グラスワンダーが復帰3戦目で復活のゴールへ(撮影:下野雄規)
この年の毎日王冠は伝説の一戦だった。グラスワンダー、エルコンドルパサーという無敗の4歳馬(当時の馬齢表記)を従えて、サイレンススズカが圧巻の逃げ切り勝ち。しかし、そのサイレンススズカは天皇賞・秋で骨折し、予後不良となってしまう。俗に言う「沈黙の日曜日」だ。
有馬記念でファンがセイウンスカイを一番人気に推したのは、サイレンススズカの姿を重ね合わせたからかもしれない。セイウンスカイは秋緒戦の京都大賞典で古馬を撃破し、続く菊花賞では3.03.2という、従来の記録を1秒2縮める驚異的なレコードタイムで逃げ切り勝ちを収めていた。
ここが引退レースとなるエアグルーヴが2番人気、その年の天皇賞・春を制したメジロブライトが3番人気で続く。
毎日王冠で2着に敗れたエルコンドルパサーは、ジャパンカップで世界の強豪を撃破。しかし、グラスワンダーは苦しんでいた。骨折からの復帰戦である毎日王冠で5着に敗れた後、確勝を期して臨んだアルゼンチン共和国杯でも掲示板を外す6着に終わり、早熟説も囁かれ始める。ともに毎日王冠までの主戦であり、グラスワンダーを選択した的場均も忸怩たる思いを抱えていたに違いない。有馬記念で復活を期すグラスワンダーは、デビュー以来最低となる4番人気まで評価を落としていた。
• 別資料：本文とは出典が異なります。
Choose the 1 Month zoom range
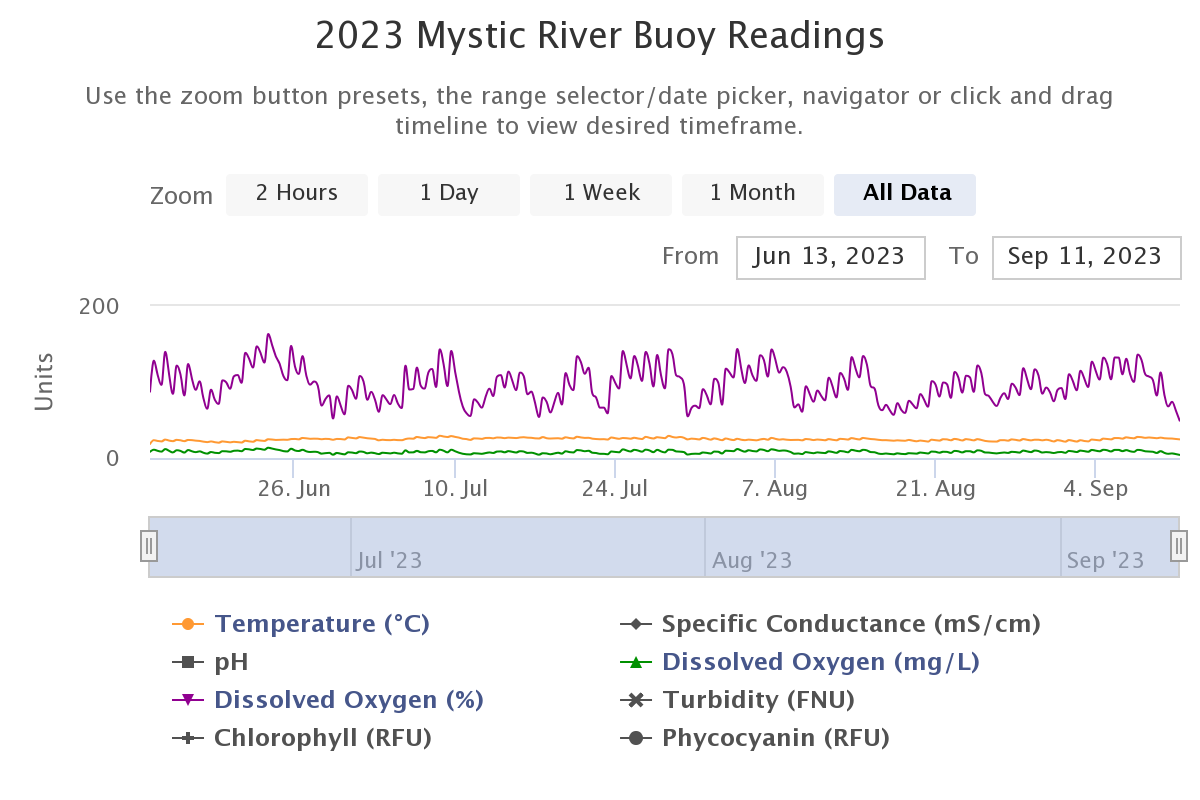 tap(753, 194)
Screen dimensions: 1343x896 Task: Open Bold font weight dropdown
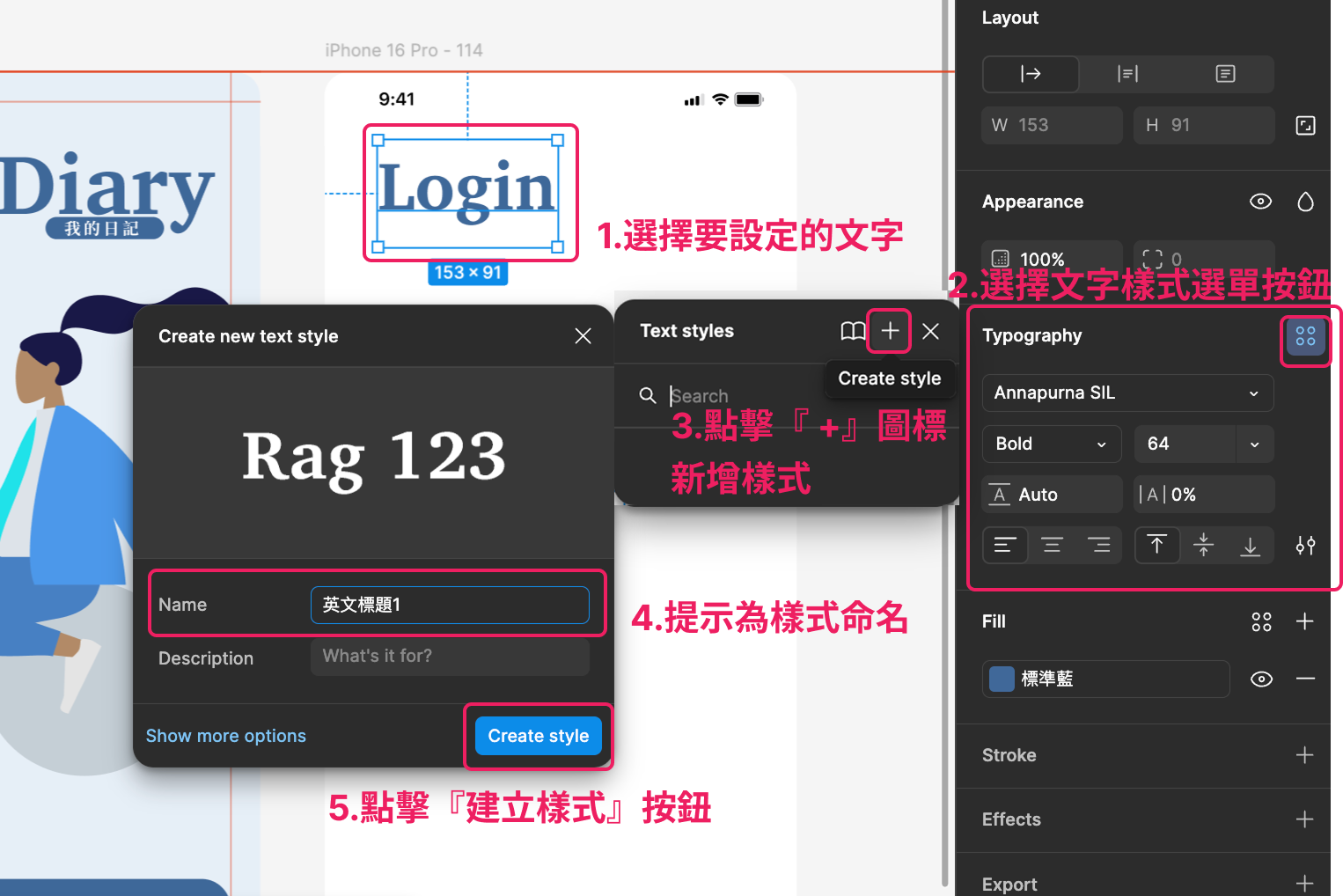(1051, 444)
レースは大方の予想通り、セイウンスカイの逃げで幕を開ける。道中では6馬身ほどのリードを奪い、軽快なペースで飛ばしていく。3〜4コーナーでは、中団に控えていたグラスワンダー、エアグルーヴが外目を進出。直線に向いた時点でのセイウンスカイのリードは1馬身ほど。荒れた内目を空けて回ってきた影響もあるのか、ここからのもうひと伸びを欠くセイウンスカイを尻目に、外からグラスワンダーが先頭に立つ。その脚は急坂でも衰えず、外から急追したメジロブライトを半馬身差退けて復活のゴールへと飛び込んだ。馬場の真ん中を伸びたステイゴールドが3着に上がり、セイウンスカイは4着。
後から戦歴を振り返って分かることだが、復帰後2戦のグラスワンダーの敗因は左回りにあったという面もあるだろう。右回り、急坂コースで無類の強さを発揮する個性的名馬誕生の瞬間は、同時に的場の選択が間違いではなかったことを証明した瞬間でもあった。